Her passion for prayer comes from the joy she experiences when speaking with God, and from seeing God work through her prayers. She recalls one evening feeling led to pray and reach out to an old acquaintance she hadn’t contacted in years. “They replied instantly saying they were in Emergency in a lot of pain. It was a moment where God showed his incredible love for that person, and they felt loved and upheld by prayer. I felt privileged that God would invite me to do so.” 

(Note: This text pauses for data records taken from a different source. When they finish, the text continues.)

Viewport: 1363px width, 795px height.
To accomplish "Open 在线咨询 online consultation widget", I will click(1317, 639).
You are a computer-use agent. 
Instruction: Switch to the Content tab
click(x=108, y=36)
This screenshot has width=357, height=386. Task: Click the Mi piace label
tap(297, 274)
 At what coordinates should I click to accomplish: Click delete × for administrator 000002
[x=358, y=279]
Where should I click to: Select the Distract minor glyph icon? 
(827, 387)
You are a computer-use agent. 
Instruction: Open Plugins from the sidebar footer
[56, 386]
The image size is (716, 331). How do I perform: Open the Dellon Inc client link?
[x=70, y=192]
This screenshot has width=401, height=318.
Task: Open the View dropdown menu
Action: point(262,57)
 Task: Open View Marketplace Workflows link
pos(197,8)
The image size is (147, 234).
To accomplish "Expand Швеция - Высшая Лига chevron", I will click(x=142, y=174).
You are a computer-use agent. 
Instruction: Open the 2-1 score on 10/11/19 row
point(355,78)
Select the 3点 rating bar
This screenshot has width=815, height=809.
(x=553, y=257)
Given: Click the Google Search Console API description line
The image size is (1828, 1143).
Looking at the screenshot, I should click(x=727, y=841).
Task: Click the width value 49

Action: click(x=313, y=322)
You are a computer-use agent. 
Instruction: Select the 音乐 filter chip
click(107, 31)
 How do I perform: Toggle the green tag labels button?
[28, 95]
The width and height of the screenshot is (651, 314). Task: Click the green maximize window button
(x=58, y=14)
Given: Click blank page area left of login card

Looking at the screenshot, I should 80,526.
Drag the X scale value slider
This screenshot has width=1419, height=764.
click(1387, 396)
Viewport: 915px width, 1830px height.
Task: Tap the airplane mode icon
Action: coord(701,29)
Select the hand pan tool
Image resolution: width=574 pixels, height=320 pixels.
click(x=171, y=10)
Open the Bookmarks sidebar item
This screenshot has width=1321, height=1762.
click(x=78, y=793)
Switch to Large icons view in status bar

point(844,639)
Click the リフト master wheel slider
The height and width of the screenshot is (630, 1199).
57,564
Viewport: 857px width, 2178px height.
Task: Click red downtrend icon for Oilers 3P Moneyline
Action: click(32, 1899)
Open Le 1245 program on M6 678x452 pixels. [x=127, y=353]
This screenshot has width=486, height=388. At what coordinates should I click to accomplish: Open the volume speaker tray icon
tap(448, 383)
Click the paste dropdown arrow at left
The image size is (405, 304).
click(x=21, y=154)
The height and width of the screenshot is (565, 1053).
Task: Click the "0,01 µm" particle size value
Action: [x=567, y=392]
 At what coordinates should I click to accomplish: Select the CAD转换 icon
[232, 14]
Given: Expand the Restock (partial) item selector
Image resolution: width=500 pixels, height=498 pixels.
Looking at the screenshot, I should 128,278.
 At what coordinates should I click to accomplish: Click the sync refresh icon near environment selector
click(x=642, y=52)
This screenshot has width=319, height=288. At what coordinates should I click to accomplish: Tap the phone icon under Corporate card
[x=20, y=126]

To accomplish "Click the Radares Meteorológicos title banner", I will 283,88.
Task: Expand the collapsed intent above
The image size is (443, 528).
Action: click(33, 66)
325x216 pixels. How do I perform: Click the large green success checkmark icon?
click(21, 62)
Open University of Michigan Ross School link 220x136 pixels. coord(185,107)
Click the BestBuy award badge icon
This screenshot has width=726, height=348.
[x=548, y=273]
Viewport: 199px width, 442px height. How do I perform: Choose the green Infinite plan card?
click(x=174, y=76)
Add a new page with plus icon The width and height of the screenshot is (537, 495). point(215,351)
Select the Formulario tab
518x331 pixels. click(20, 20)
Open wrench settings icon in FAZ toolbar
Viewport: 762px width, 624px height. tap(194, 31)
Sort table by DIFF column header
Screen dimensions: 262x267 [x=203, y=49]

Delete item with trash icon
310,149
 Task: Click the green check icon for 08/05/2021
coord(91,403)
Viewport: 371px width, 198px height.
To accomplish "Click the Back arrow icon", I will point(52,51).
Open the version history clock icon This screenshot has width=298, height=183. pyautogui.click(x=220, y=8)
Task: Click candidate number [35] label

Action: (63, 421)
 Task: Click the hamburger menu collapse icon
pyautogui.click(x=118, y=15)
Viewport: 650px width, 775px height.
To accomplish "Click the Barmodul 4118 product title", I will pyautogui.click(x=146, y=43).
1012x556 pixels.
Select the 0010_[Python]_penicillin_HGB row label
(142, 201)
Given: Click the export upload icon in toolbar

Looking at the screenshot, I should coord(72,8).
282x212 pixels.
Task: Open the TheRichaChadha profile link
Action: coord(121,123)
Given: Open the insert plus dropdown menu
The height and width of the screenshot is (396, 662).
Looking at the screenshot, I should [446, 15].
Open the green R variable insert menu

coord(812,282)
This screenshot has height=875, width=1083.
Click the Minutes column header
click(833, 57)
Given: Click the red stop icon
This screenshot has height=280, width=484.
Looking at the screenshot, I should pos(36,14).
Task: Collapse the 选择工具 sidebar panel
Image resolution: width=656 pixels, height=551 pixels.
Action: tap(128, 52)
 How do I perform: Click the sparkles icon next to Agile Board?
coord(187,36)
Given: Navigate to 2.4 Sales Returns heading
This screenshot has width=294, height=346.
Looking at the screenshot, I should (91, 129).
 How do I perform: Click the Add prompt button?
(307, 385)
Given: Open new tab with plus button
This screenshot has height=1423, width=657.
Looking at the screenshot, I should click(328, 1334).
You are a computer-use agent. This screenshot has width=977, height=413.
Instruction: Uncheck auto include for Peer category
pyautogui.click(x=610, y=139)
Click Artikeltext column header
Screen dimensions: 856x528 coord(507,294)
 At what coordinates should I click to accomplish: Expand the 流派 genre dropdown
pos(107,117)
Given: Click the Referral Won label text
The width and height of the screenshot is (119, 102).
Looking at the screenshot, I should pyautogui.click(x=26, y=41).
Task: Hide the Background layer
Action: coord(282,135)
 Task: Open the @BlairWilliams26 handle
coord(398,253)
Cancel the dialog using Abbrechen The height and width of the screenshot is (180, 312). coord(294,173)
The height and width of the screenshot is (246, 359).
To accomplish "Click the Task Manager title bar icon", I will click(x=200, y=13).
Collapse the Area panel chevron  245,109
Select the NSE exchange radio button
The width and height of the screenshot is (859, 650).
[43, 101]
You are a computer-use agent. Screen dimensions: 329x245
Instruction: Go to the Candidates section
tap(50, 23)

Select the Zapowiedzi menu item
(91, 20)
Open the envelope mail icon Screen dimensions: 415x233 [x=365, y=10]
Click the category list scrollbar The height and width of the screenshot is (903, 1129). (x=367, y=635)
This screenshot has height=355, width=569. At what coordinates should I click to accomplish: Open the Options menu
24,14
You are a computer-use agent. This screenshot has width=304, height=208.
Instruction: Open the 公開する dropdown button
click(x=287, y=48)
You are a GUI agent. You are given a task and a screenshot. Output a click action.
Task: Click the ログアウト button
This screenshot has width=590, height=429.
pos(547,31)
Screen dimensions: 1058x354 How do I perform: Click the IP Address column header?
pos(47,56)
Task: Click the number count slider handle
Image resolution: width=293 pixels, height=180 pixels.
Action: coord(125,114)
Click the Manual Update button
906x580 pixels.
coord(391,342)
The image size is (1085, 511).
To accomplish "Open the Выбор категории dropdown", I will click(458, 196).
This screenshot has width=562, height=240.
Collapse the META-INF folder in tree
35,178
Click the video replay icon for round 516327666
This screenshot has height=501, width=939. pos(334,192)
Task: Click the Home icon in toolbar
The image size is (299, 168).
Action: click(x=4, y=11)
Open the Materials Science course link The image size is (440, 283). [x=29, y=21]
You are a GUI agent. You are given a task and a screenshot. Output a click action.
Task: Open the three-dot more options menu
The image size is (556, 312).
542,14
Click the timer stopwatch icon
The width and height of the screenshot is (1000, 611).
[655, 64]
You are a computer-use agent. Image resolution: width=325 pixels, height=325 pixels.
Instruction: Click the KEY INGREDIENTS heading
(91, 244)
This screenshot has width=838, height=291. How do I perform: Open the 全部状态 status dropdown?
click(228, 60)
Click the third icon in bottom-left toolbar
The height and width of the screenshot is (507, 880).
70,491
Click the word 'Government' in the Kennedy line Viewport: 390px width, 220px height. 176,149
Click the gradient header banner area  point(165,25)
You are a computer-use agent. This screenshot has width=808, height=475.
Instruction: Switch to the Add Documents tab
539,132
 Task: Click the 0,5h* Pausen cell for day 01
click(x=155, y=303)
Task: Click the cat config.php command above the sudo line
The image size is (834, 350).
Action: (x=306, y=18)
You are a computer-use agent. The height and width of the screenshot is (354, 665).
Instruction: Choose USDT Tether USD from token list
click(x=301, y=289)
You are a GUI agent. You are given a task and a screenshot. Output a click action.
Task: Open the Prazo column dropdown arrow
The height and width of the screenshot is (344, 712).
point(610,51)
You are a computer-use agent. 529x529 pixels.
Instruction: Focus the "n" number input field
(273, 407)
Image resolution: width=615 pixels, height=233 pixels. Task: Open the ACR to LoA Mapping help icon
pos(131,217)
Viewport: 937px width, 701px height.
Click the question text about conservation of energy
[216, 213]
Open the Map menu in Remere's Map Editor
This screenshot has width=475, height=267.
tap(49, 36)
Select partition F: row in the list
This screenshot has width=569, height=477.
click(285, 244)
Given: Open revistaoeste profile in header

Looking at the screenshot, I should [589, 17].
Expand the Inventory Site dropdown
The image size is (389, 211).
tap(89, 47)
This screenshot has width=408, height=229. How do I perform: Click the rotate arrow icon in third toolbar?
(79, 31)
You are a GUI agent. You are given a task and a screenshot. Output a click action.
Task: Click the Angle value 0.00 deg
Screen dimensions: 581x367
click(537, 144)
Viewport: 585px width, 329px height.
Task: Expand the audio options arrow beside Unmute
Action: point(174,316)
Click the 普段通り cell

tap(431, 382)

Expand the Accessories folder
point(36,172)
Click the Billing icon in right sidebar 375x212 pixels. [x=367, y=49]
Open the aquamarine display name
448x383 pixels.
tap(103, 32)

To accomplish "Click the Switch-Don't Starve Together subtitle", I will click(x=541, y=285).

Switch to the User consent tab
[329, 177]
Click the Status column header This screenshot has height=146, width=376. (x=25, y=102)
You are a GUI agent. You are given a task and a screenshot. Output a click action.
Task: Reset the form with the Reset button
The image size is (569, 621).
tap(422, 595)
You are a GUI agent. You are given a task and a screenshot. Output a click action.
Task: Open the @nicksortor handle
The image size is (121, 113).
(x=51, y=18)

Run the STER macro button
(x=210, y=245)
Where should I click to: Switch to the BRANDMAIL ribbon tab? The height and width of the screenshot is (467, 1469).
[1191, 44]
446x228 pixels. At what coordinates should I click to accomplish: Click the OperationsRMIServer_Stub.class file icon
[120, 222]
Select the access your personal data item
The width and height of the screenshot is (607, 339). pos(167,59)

The prayers of the Psalms have helped Mrs Stalder approach God confidently, ready to pour her heart out to him. “If David can talk with God like that, then so can I as his child,” she says. “I also noticed as my Dad and my Nanna prayed, they each had their own special relationship with God. Their prayers were personal to each of them, and they didn’t sound different speaking with God as they did with me. They were themselves when they prayed. 

“The Lord already knows what is going on in our hearts and in the world, but he wants us to tell him about it. It’s a beautiful invitation to be near, and to be part of what he is doing. Talk to him like you would a loved one. Be honest and vulnerable. He is kind and loving and gentle. And he can handle whatever it is you feel, or are burdened by, and he cares about it all.”